::: Given data
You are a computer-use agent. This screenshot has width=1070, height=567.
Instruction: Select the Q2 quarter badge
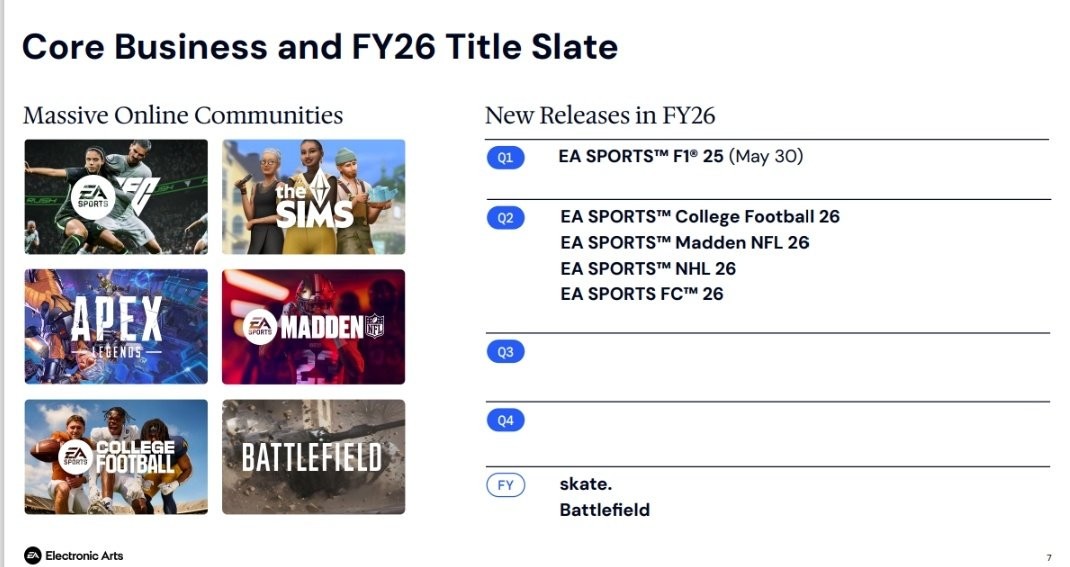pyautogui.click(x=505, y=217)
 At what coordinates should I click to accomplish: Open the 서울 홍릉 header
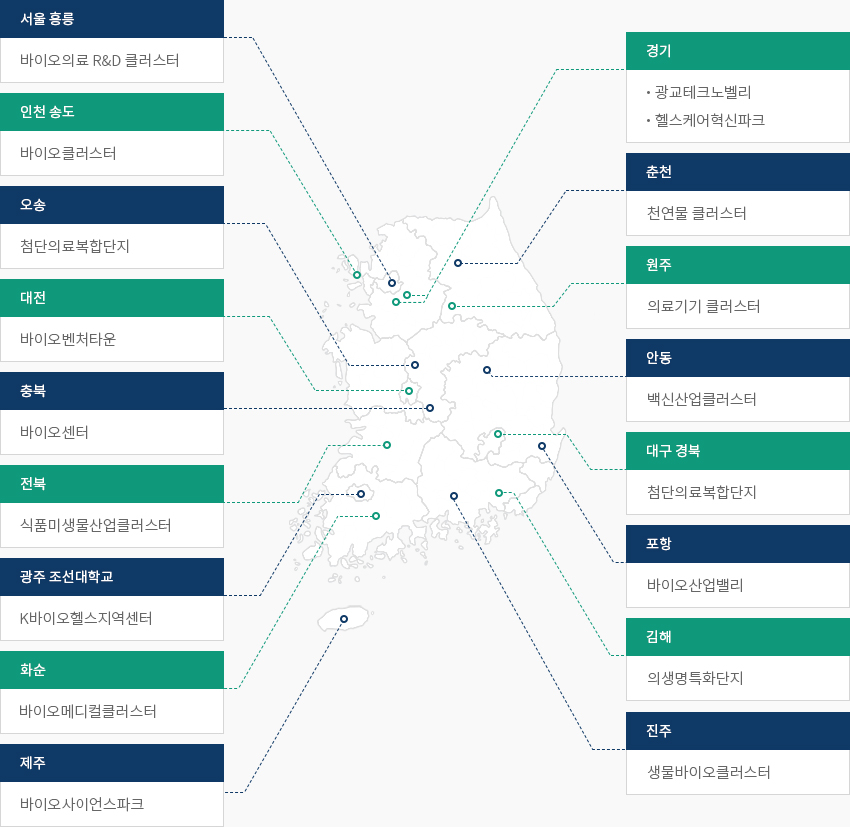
::::::
::: Given data
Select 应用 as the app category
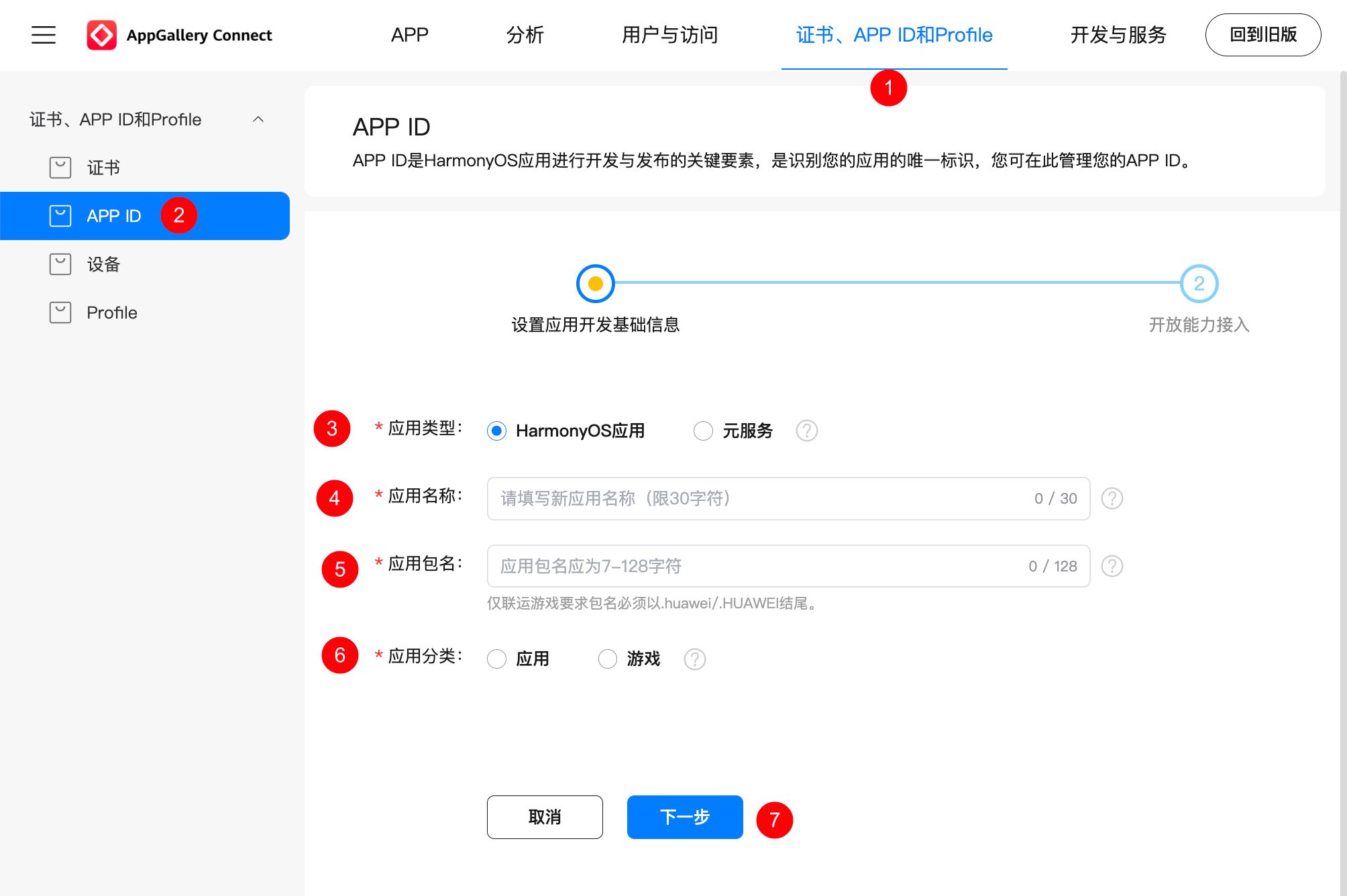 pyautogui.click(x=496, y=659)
::::::
### Brief:
Transcribe everything in the listing from the line containing "You are a computer-use" down to the line containing "At what coordinates", including both of those lines. Leave the pictures out.

### Task result:
You are a computer-use agent. This screenshot has width=1070, height=567.
Instruction: Select the Q2 quarter badge
pyautogui.click(x=505, y=217)
 At what coordinates should I click to accomplish: Open the 서울 홍릉 header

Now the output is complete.